Xilinx 8.2i's synthesis tools have been improved to enable more efficient design compilation and optimization. The new algorithms used in this version facilitate faster synthesis times while reducing power consumption and improving performance. Furthermore, it features support for advanced FPGA architectures, which allows for the implementation of more complex designs with greater efficiency.

The implementation tools in Xilinx 8.2i include advanced place and route capabilities, utilizing state-of-the-art algorithms for optimized resource usage. These tools enable designers to make better use of FPGA resources, ensuring that designs fit within the constraints of the target device while maximizing performance.

Another key characteristic of Xilinx 8.2i is its extensive support for various Xilinx devices such as the Spartan, Virtex, and CoolRunner series. This compatibility ensures that developers can leverage the powerful features of these FPGA families, including high-speed transceivers and DSP slices.

Xilinx 8.2i also places a strong emphasis on simulation and verification. The version integrates with various simulation tools, allowing for thorough testing of the designs before implementation. This reduces the risk of errors and ensures that the final product meets specifications.
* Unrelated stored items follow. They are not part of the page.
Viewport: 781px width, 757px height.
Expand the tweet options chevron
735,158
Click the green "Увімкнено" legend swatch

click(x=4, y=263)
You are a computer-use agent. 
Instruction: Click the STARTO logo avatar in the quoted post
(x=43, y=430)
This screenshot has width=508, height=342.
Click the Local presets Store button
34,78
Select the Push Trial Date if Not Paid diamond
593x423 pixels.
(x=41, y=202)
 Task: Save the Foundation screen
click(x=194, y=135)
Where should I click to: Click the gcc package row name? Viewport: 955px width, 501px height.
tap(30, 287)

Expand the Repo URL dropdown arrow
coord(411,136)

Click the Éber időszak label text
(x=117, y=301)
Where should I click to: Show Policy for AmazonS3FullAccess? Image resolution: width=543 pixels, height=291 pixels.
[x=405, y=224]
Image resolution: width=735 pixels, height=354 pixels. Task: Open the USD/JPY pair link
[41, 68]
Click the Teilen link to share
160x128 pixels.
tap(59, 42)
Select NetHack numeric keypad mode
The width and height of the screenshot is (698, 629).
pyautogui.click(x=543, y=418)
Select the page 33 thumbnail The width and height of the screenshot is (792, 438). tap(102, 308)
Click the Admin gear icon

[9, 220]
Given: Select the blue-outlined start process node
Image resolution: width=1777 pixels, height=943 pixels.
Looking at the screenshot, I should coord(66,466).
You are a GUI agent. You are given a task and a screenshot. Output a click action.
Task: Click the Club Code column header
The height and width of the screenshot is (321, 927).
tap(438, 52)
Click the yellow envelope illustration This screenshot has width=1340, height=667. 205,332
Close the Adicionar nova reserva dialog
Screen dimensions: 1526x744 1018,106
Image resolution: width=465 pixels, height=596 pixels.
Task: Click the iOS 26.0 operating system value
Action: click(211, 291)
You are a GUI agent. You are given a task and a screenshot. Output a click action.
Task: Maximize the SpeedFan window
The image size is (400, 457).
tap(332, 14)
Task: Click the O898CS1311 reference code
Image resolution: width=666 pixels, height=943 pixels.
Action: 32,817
In addition, this version includes support for design constraints, enabling engineers to specify timing, area, and other critical design parameters. By accommodating constraints, Xilinx 8.2i helps in achieving reliable and efficient designs tailored to project needs.

In summary, Xilinx 8.2i is a robust software development tool that enhances the design process for FPGAs. Its comprehensive features, including multiple design entry options, advanced synthesis and implementation tools, extensive device support, and strong simulation capabilities, make it a valuable resource for engineers and developers striving for innovation in digital design.